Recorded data
Start of Block

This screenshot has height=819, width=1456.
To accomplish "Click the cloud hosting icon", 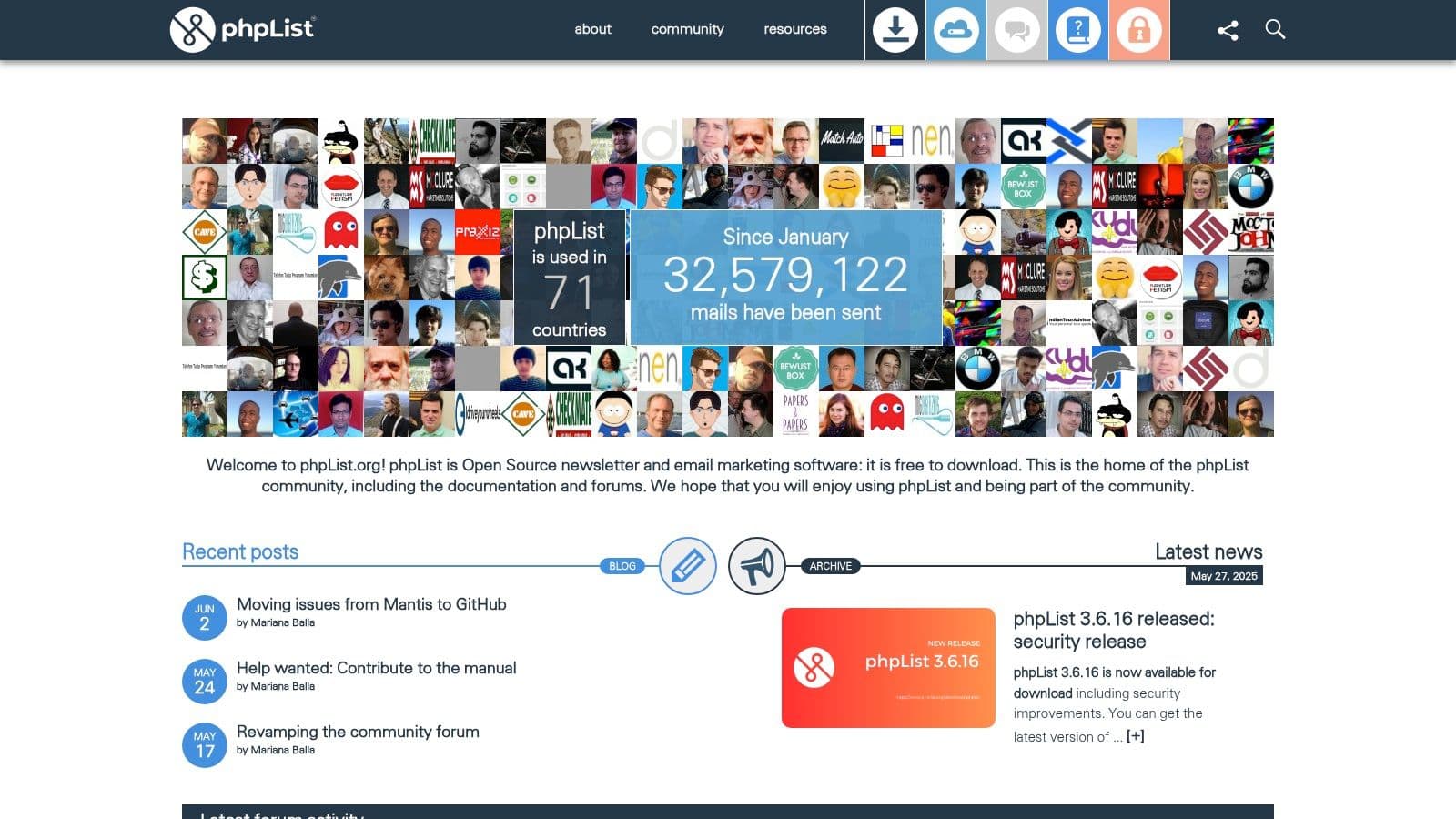I will point(956,30).
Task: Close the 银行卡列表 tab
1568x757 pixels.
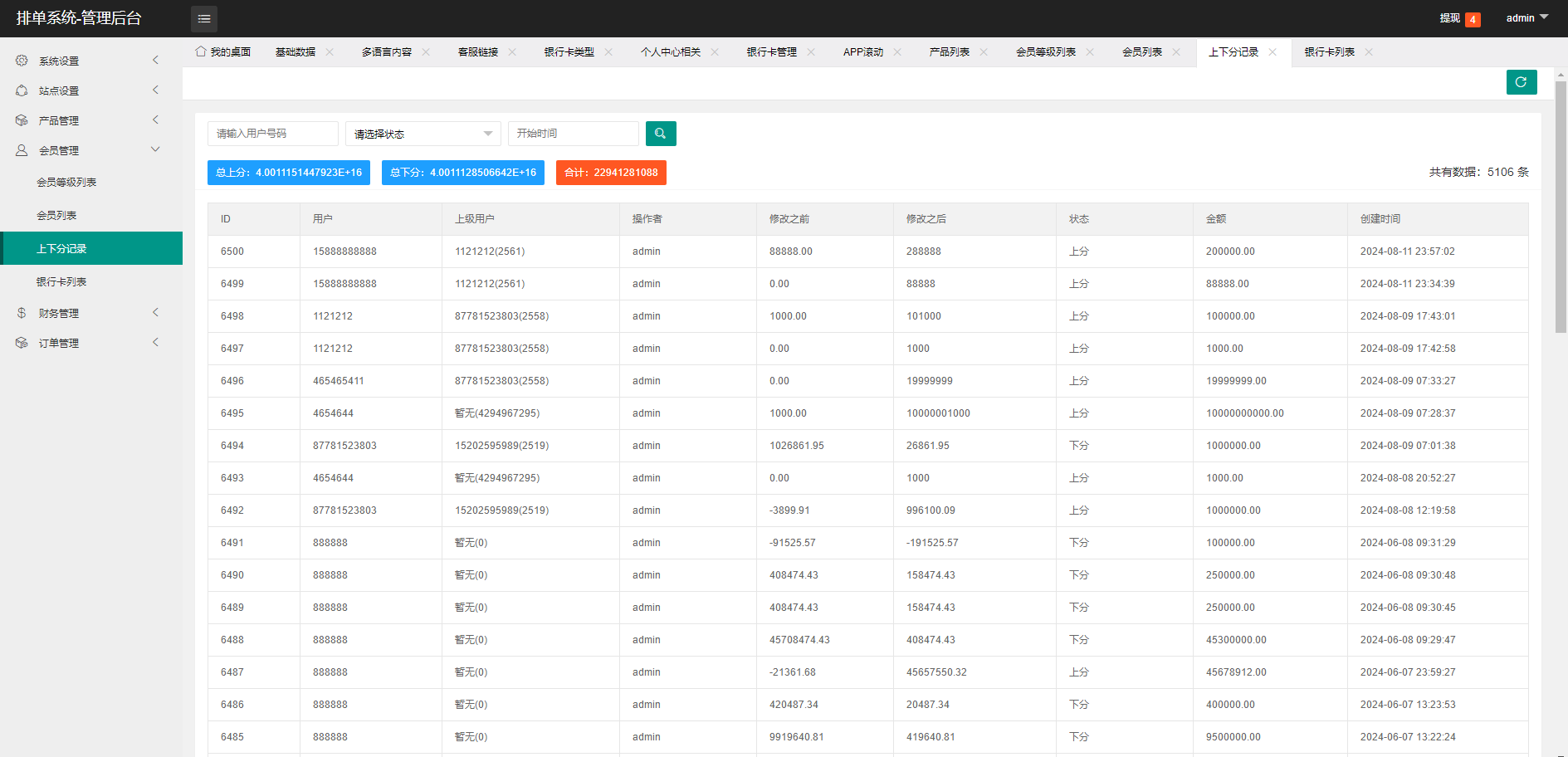Action: point(1369,52)
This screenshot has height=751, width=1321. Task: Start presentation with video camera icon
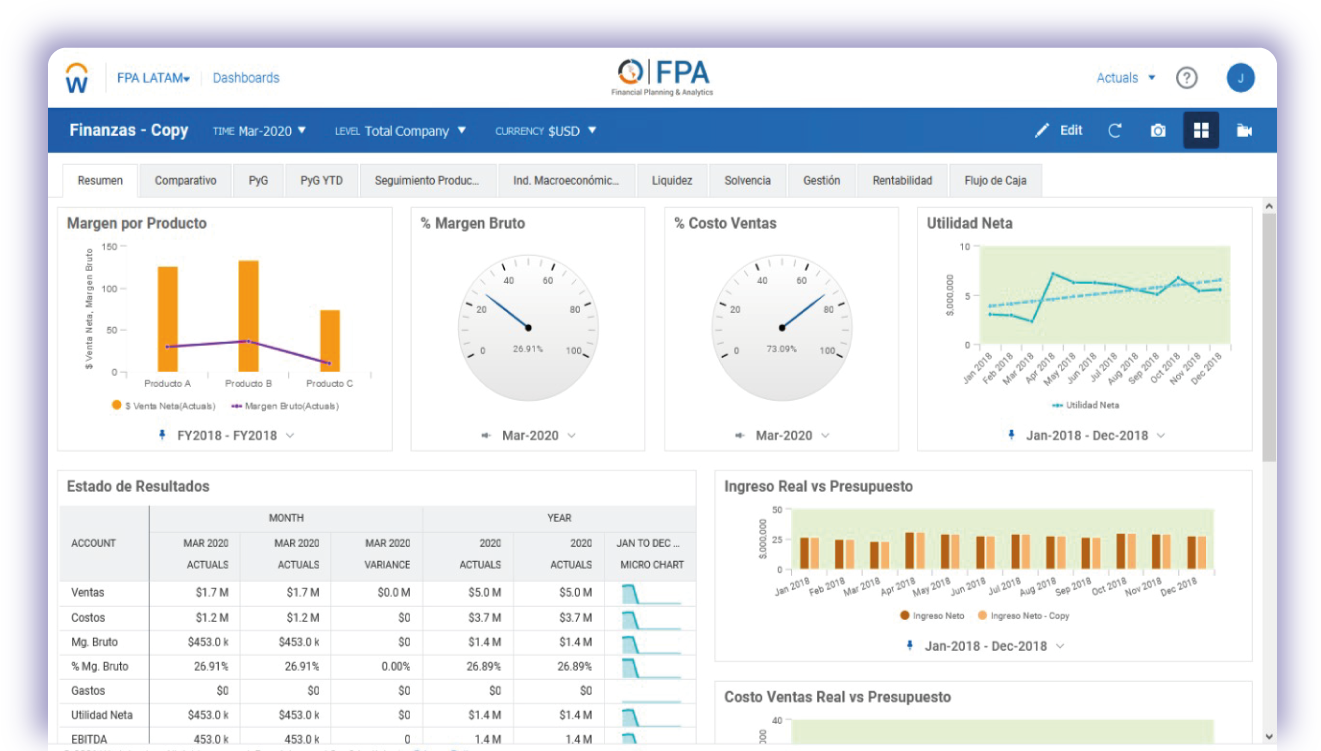(x=1244, y=131)
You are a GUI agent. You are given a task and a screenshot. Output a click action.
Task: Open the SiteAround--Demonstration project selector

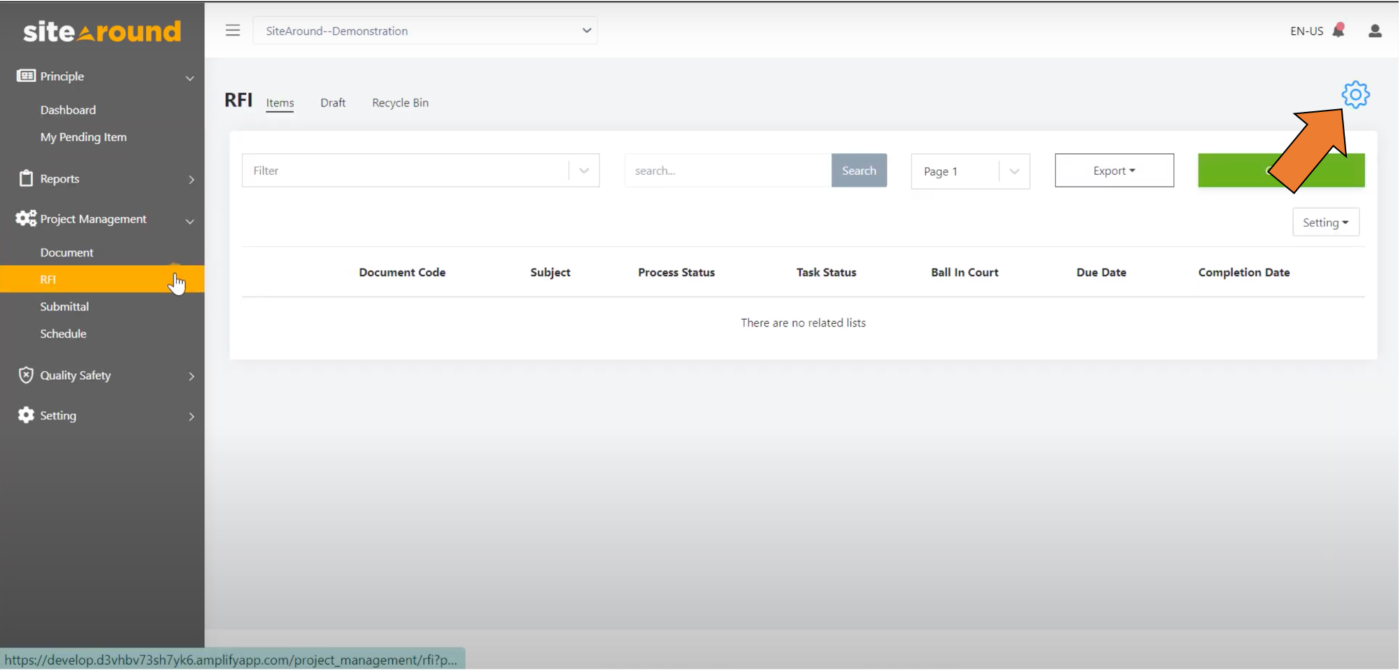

End of Block

* [WORK REQUEST] Copy out only the lines beginning at the line with "You are a GUI" and ending at the last line of the entries. Keep them exact; drop pictures.

* [EXERCISE OUTPUT]
You are a GUI agent. You are given a task and a screenshot. Output a click action.
Task: Open the SiteAround--Demonstration project selector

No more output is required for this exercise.